Alice Burton Bradford, 27 years old, from Brighton, died in her garden in June, having suffered a rare metabolic reaction. This was caused by consuming alcohol without having something to eat first. Tragically, Miss Bradford did not have a drinking problem and prided herself on keeping fit. She enjoyed running and cycling and even competed in races, sharing her experiences on social media. Miss Bradford, who previously worked in a bar, was called a health fanatic by friends and was good fun, loved music, going to festivals and appreciated the natural world.
No drinking problem
An athlete in the prime of her life, her friends maintain she did not have a drinking problem. So, how could she have died just because she had something to drink without eating?
An inquest into her death is due to be carried out in due course, but, unfortunately, due to coronavirus restrictions, only a limited number were able to attend the funeral. Therefore, a close friend has set up a crowdfunding page to put up a bench in her memory.
Alcoholic metabolic condition
Miss Bradford’s heart-breaking death has led to calls for increased awareness of alcoholic ketoacidosis, a metabolic complication which many in the public may not have even heard of.
You can suffer from Ketoacidosis if you eat something which turns to acid while being digested. However, you could experience Alcoholic ketoacidosis if consuming large amounts, either from binge drinking or when struggling with an addiction.
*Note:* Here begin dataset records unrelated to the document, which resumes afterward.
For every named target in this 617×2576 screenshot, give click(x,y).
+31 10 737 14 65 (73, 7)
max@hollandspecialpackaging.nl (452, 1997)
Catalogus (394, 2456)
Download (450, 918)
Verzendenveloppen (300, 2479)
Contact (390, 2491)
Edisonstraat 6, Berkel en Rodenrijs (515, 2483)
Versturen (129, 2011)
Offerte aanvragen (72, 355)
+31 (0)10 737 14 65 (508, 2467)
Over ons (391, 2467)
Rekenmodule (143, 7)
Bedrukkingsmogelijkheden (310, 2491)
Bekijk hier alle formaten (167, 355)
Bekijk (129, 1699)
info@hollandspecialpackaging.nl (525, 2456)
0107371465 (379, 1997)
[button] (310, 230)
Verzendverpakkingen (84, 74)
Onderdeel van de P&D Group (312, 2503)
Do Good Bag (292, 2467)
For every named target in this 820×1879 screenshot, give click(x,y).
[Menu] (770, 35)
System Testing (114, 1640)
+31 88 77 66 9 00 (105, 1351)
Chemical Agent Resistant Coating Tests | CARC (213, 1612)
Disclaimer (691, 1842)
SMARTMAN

Drinki ng can cause your body to stop creating insulin, preventing it from using glucose for energy. This means the body must burn fat to create something known as ketone bodies. The higher rate of fat you burn up, the greater number of ketone bodies travel through the bloodstream, and if you have large quantities of ketones in your blood, it can bring about ketoacidosis. This can potentially result in a wide range of symptoms; from restricted movement, nausea to abdominal pain and vomiting. It is possible to treat less severe cases with nutrients and vitamins, but it is not unheard of for the condition to be hazardous to your health or even fatal.
Unfortunately, in Miss Bradford’s case, drinking on an empty stomach brought on a case of alcoholic ketoacidosis, which cost her life. A sad, timely reminder of how, on exceedingly rare occasions, there can be tragic, unforeseen consequences to consuming alcohol. Perhaps this should give us all pause to think.